Moving to slide 15, and the outlook for Q4. Based on the information available today, we expect Q4 revenues to be in a range of 59 million to 65 million at the midpoint of 62 million. This includes approximately 51 million of belter cells, and approximately 11 millions of developments. Included in our Q4 revenue guidance is approximately 10 million of revenue from neutronics. While we remain concerned about the impact that COVID-19 could have on our business, and global Marco geopolitical concern, we continue to see positive demand trends across each of our commercial end markets and geographies.
Assuming the midpoint of our Q4 guidance, we expect our full years of 2020 revenue to be approximately 219 million, which reflect 24% growth over 2019 revenue and 9% on an organic basis when excluding Nutanix. Based on our current expectation for product mix, we see gross margin for Q4 2020 in a range of 25% to 29%, which includes approximately 600,000 of stock based compensation.

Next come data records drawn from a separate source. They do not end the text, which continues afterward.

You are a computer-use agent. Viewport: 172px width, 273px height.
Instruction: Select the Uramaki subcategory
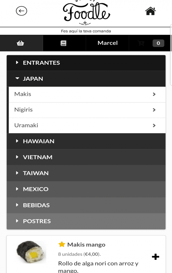pyautogui.click(x=87, y=125)
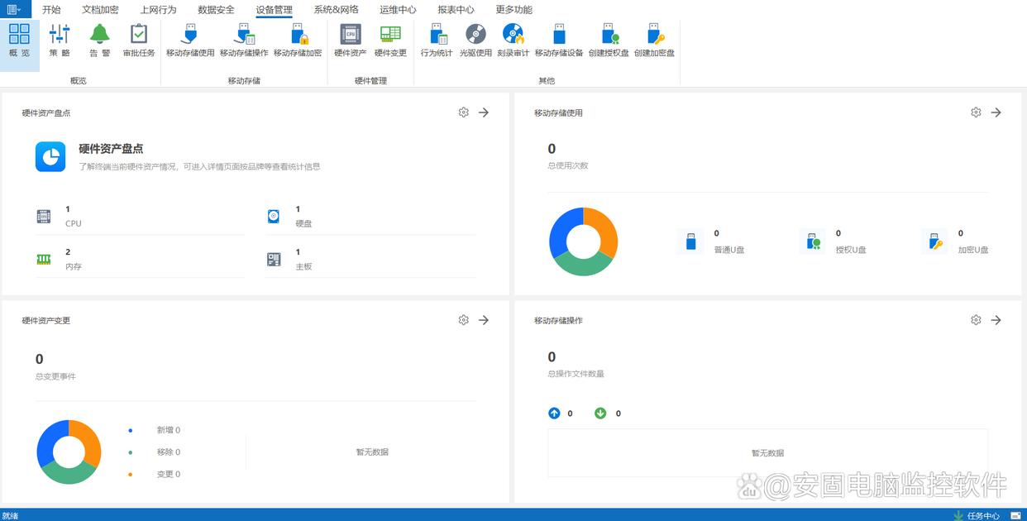Image resolution: width=1027 pixels, height=521 pixels.
Task: Open 硬件资产 hardware assets icon
Action: [350, 39]
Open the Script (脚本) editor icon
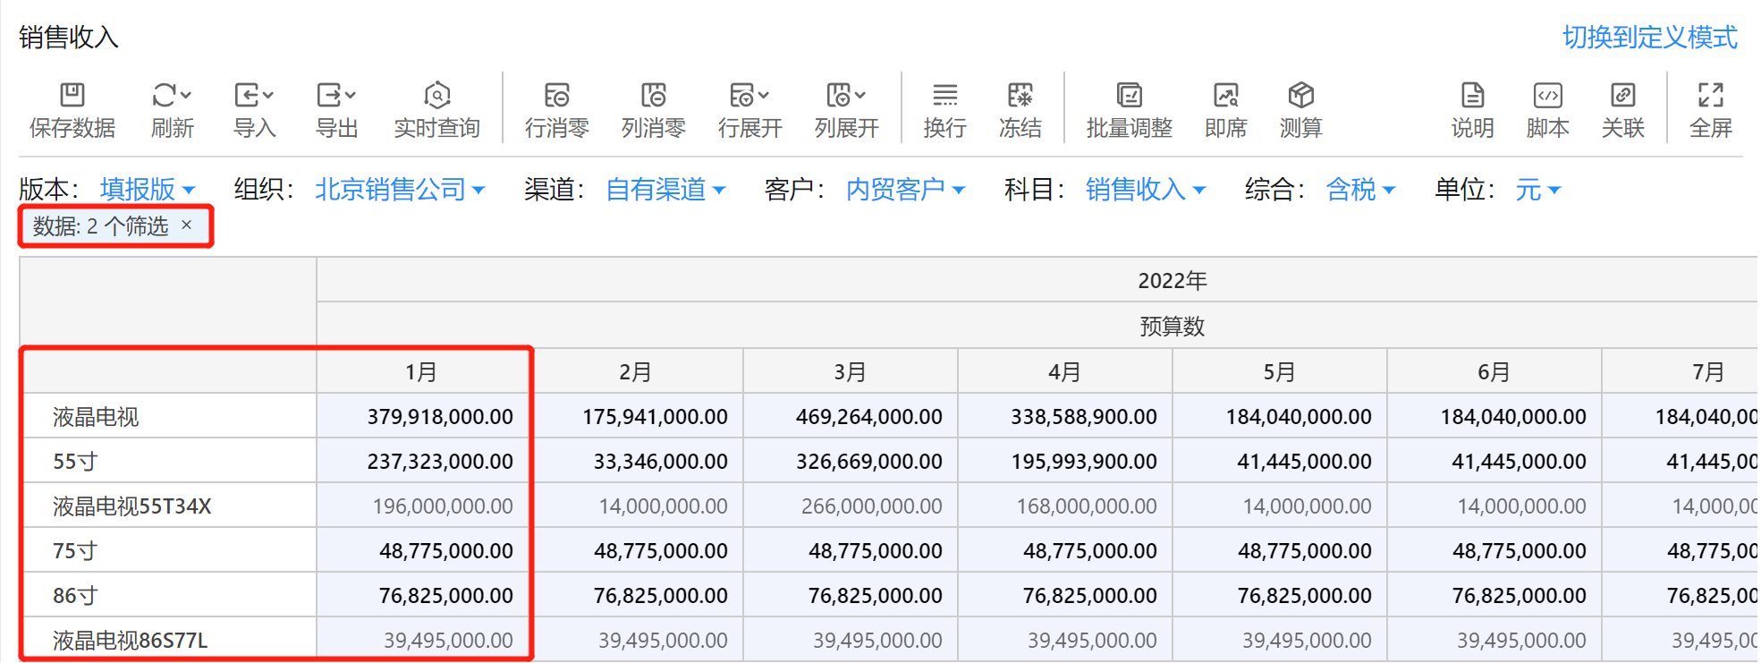1761x663 pixels. point(1547,96)
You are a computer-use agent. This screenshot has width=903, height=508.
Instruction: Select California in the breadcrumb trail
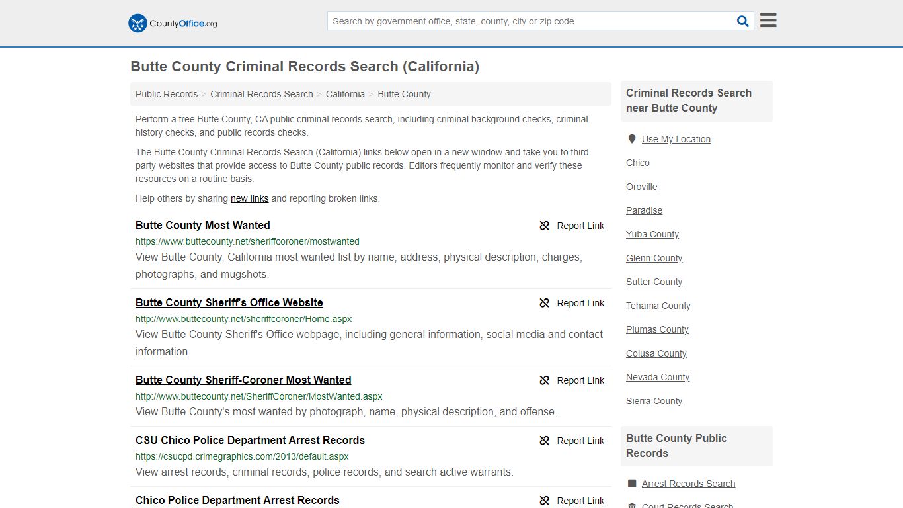pyautogui.click(x=345, y=94)
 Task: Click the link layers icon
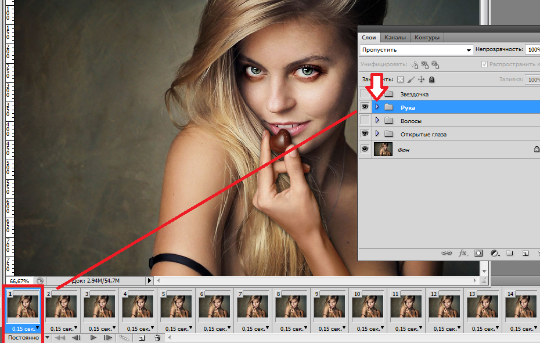click(447, 254)
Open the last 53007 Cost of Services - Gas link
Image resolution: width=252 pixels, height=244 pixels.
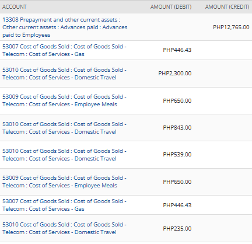(64, 205)
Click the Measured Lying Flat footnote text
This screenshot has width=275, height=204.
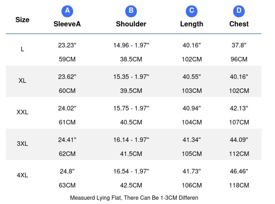click(x=134, y=198)
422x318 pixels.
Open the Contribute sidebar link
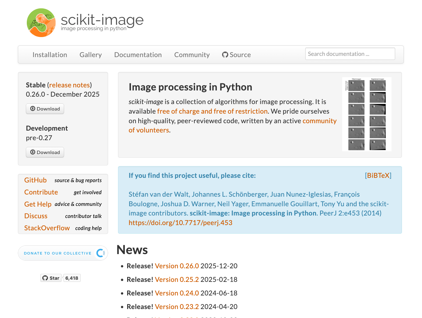[x=41, y=192]
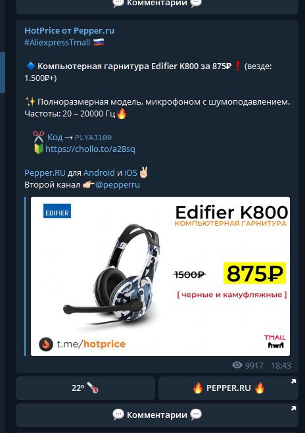
Task: Open the Pepper.RU link in the footer text
Action: [45, 173]
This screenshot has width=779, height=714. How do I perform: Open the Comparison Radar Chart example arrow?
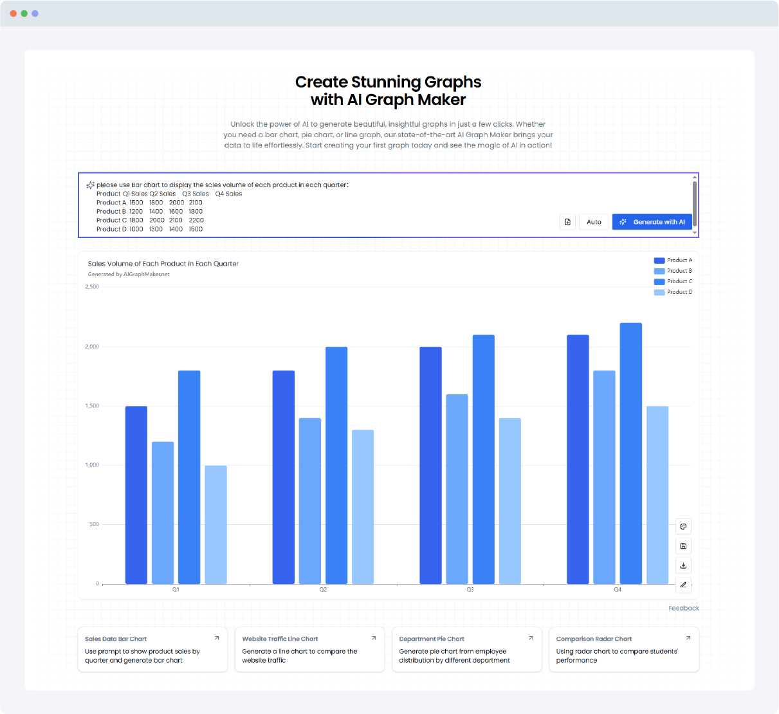(688, 638)
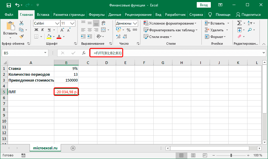Open the Формулы ribbon tab

coord(96,15)
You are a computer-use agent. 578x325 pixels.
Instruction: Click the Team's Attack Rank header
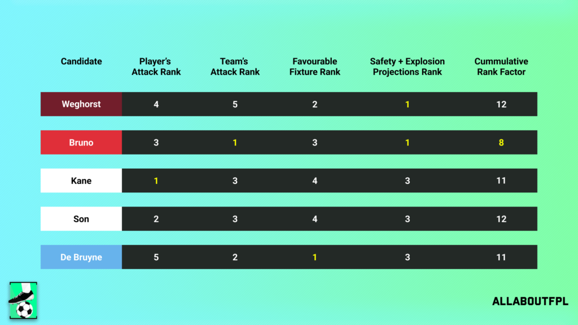coord(235,67)
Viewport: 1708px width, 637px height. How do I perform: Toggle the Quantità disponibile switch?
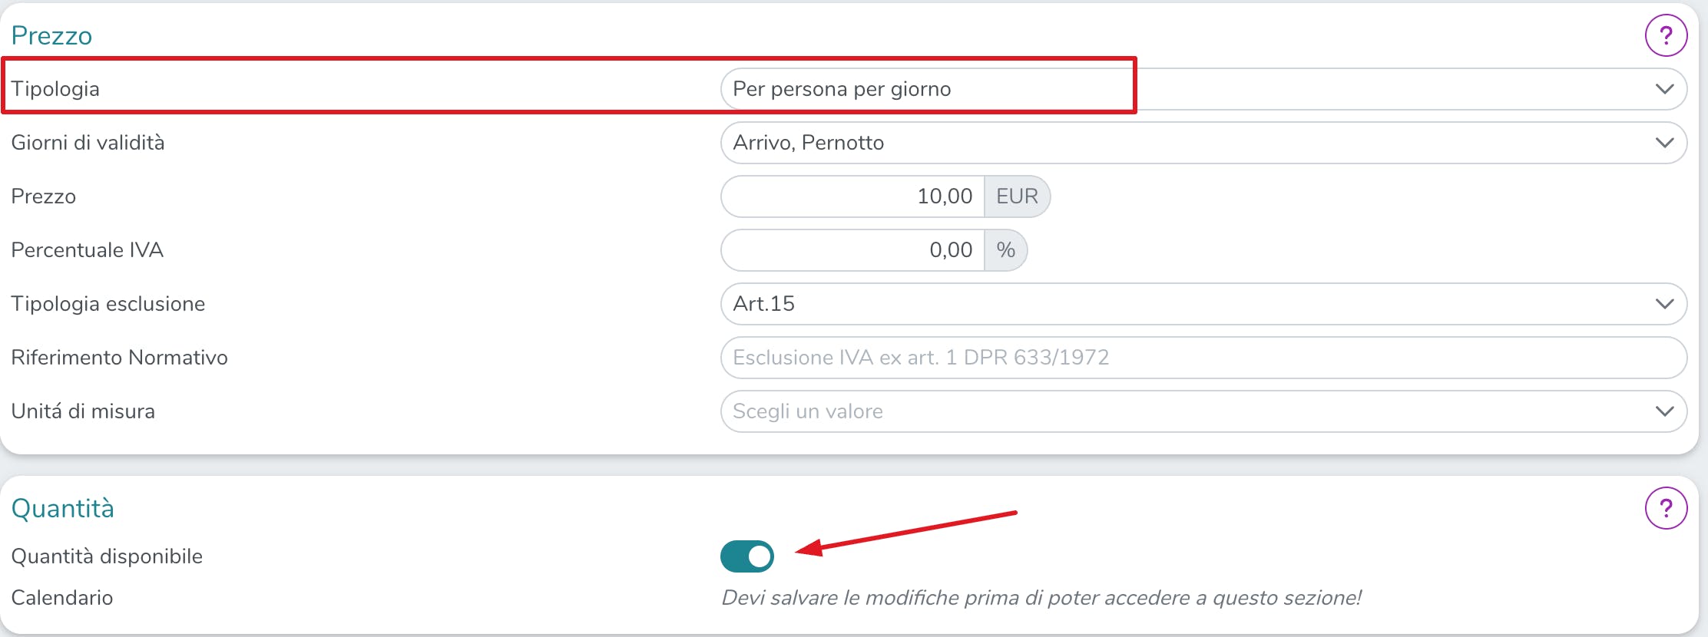[x=746, y=556]
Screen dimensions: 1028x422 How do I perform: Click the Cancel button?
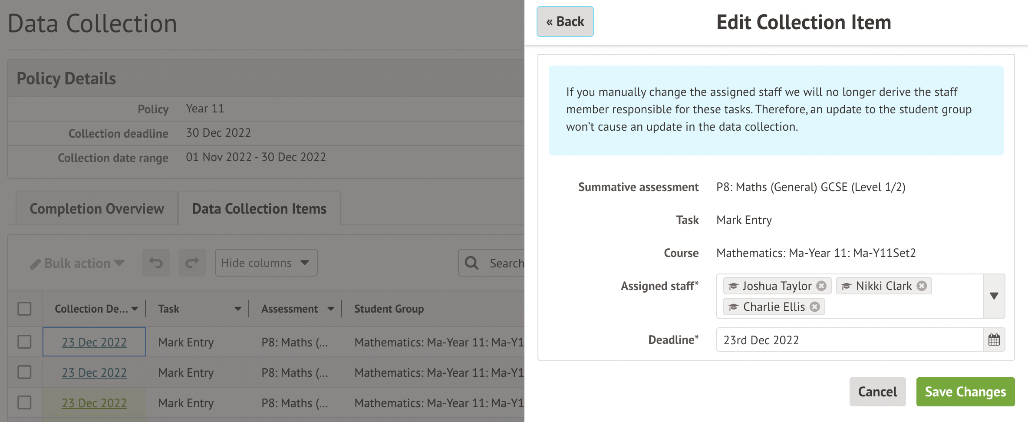coord(877,392)
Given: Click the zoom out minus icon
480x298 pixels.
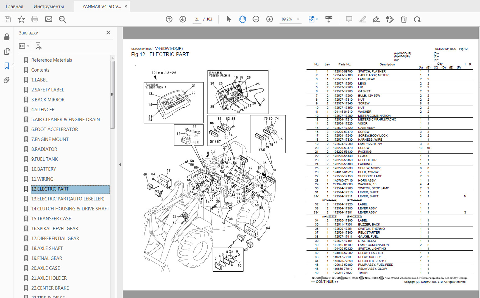Looking at the screenshot, I should pyautogui.click(x=256, y=19).
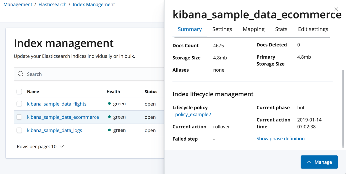Screen dimensions: 346x174
Task: Switch to the Stats tab
Action: click(x=281, y=29)
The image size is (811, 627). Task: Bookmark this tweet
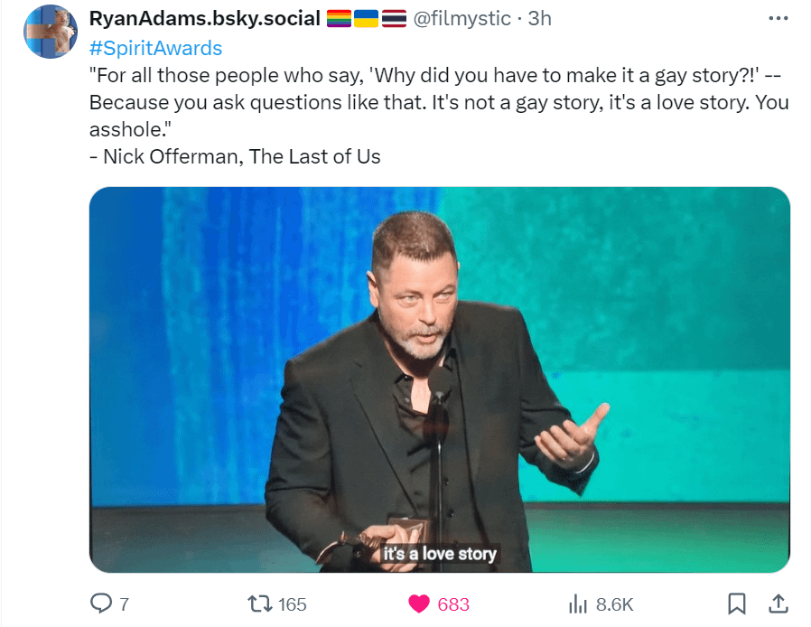[737, 604]
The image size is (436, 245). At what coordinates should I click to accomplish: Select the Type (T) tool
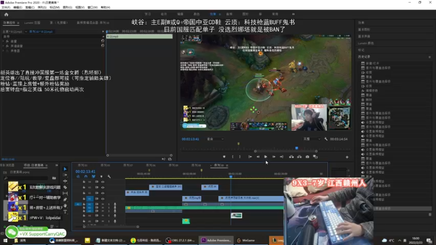[x=65, y=211]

Products product gross margin is expected to be in a range of 29% to 33%. We expect development gross margin to be at proximately 6.5%. Operating expenses for Q4 2020 are expected to be approximately $21.5 million, which includes approximately $6.3 million of stock-based compensation, and approximately $700,000 of purchase in intangible amortization, related to the Nutronics and the OPI acquisition. For the fourth quarter, we expect adjusted EBITDA in a range of $3 million to $7 million. We expect Q4 average basis share to be approximately 39.5 million.
I will now turn the call back over to Scott.
Thank you, Ron. Turning to slide 16, at the midpoint of our Q4 guidance, we expect to generate record revenue in 2020, thus extending our long-term compound annual growth rate of 20% revenue growth.
In addition, stronger sales and a more favorable mix of business has enabled us to improve our margins, and overall profitability. 2020 has been a challenging environment in which to operate a global business. We have faced supply chain shortages, the ongoing trade war, geopolitical unrest, and a global pandemic. While macro uncertainty persists, the demand for our products has remained strong throughout 2020 and the steps we took earlier this year have allowed us to continue to serve our customers.
Our global employee base has performed remarkably in what has been a very challenging year in which to operate. I’d like to acknowledge, the dedication and professionalism of our employees, who have enabled us to continue to innovate, support our customers, create a safe workplace, and continue to execute our long-term growth opportunities.
Finally, turning to page 17, I would like to announce the addition of retired Army Major General, Camille Nichols to the nLIGHT Board of Directors. Camille is a proven leader who brings significant professional experience and groundbreaking personal achievements to our Board. During this distinguished three-decade career in the United States Army, Camille managed complex organizations with significant budgets. Camille spent 20 years working in key roles in Department of Defense, acquisition and operations, and completed operational assignments in Asia and across the U.S.
Camille began her career at the U.S. Army as an enlisted soldier and subsequently, matriculated to the United States Military Academy at West Point, where she graduated with an Engineering degree as part of the second class that included women at West Point. Camille also received a Master’s degree in Systems Management from the University of Southern California, and a PhD in Engineering Management from the George Washington University.
Camille Nichols was also a member of the 1984 U.S. Olympic team, and currently, serves as an Independent Director for USA Team Handball. Camille nLIGHT an important and unique perspective, as we continue to grow our A&D business, and I’m thrilled to welcome Camille to the nLIGHT Board.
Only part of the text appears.